━━━━━ Exercise data
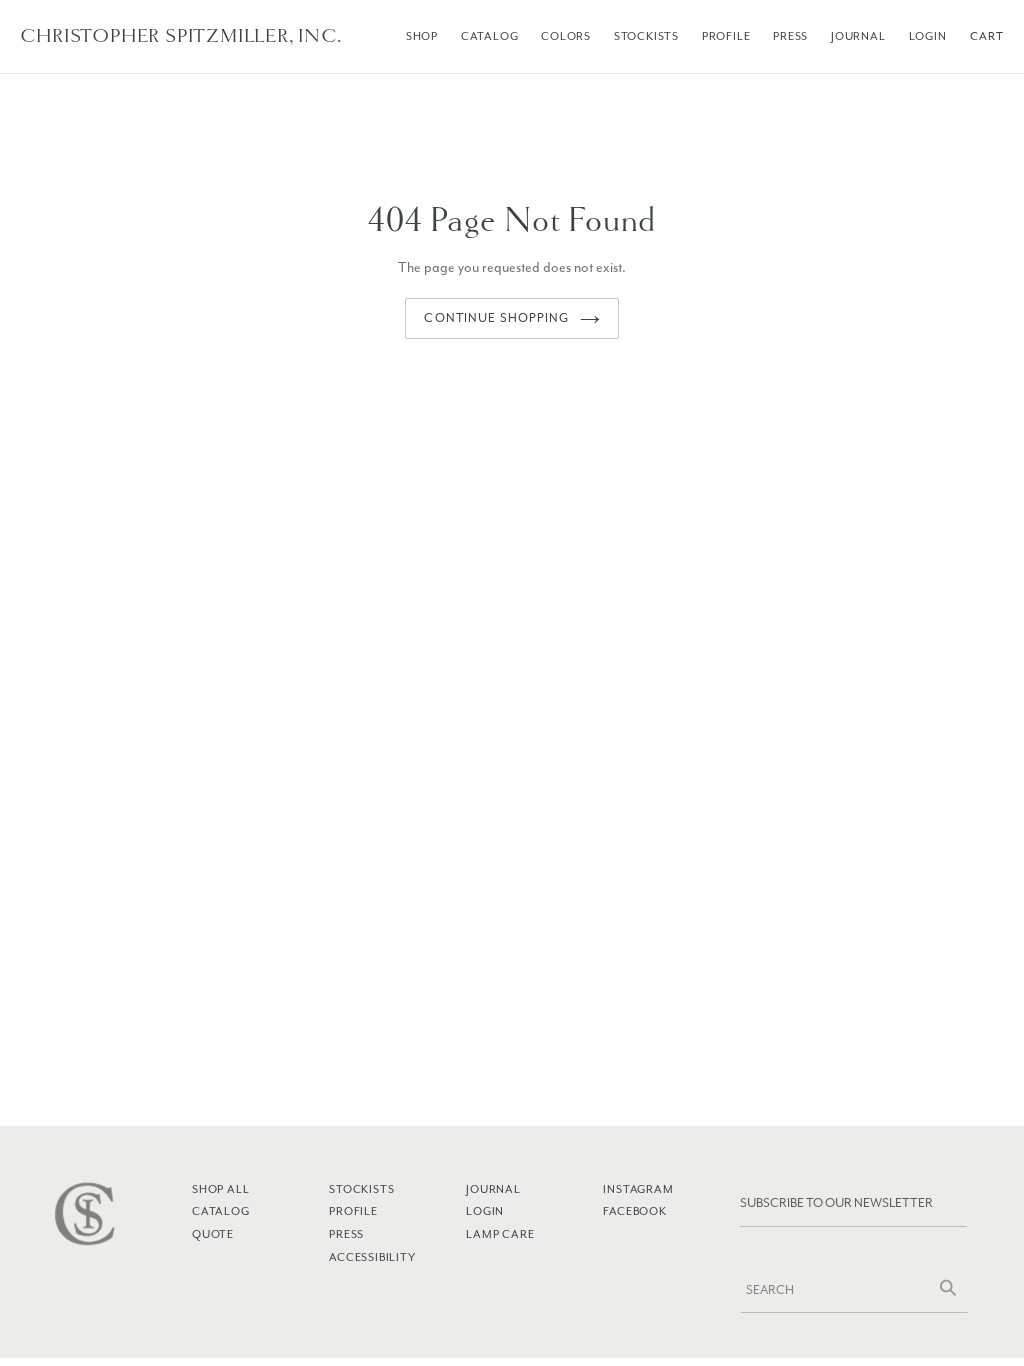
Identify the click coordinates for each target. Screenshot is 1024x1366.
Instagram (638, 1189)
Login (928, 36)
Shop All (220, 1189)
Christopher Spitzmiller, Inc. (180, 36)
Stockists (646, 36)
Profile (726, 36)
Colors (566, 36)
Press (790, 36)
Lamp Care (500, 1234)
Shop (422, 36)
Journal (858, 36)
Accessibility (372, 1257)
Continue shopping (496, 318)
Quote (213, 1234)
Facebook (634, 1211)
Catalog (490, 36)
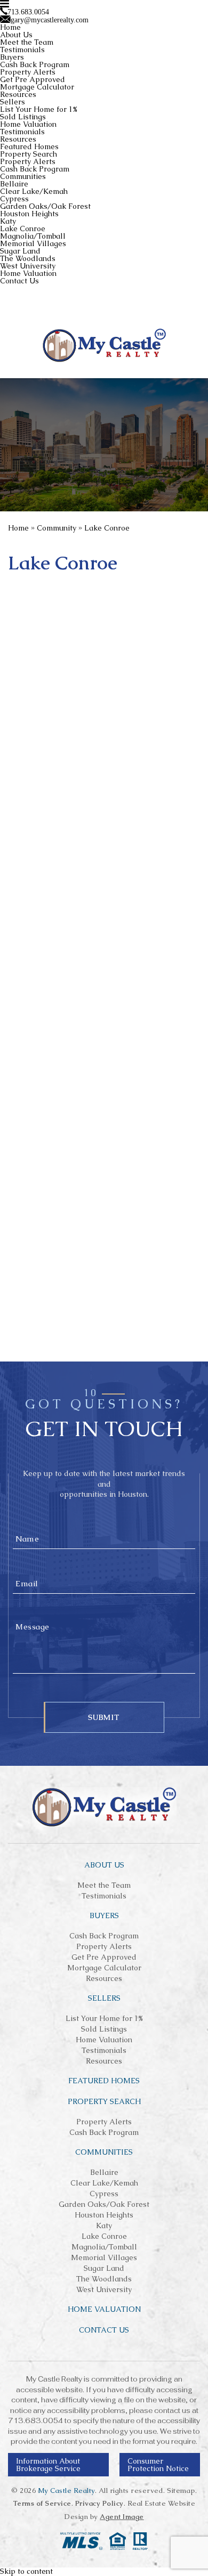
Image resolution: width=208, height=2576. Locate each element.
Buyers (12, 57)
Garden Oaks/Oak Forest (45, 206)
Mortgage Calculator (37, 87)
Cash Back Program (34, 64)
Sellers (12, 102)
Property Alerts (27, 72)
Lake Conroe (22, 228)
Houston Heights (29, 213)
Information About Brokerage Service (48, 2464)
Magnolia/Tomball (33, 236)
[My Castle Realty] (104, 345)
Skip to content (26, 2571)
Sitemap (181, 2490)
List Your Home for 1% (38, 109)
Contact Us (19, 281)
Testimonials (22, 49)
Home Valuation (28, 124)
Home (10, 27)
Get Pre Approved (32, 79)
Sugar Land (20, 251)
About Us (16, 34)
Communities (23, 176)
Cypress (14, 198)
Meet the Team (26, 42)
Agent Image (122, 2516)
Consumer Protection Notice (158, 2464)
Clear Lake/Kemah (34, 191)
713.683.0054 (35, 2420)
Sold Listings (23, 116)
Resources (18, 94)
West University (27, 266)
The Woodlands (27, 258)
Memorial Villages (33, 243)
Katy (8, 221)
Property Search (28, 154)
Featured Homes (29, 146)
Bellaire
━━━━━━━━━━
* [Instructions to follow] The lines to output run from the one containing "Lake Conroe (22, 228)" to the last line of the entries; give them back exactly.

* [Answer below]
Lake Conroe (22, 228)
Houston Heights (29, 213)
Information About Brokerage Service (48, 2464)
Magnolia/Tomball (33, 236)
[My Castle Realty] (104, 345)
Skip to content (26, 2571)
Sitemap (181, 2490)
List Your Home for 1% (38, 109)
Contact Us (19, 281)
Testimonials (22, 49)
Home Valuation (28, 124)
Home (10, 27)
Get Pre Approved (32, 79)
Sugar Land (20, 251)
About Us (16, 34)
Communities (23, 176)
Cypress (14, 198)
Meet the Team (26, 42)
Agent Image (122, 2516)
Consumer Protection Notice (158, 2464)
Clear Lake/Kemah (34, 191)
713.683.0054 (35, 2420)
Sold Listings (23, 116)
Resources (18, 94)
West University (27, 266)
The Woodlands (27, 258)
Memorial Villages (33, 243)
Katy (8, 221)
Property Search (28, 154)
Featured Homes (29, 146)
Bellaire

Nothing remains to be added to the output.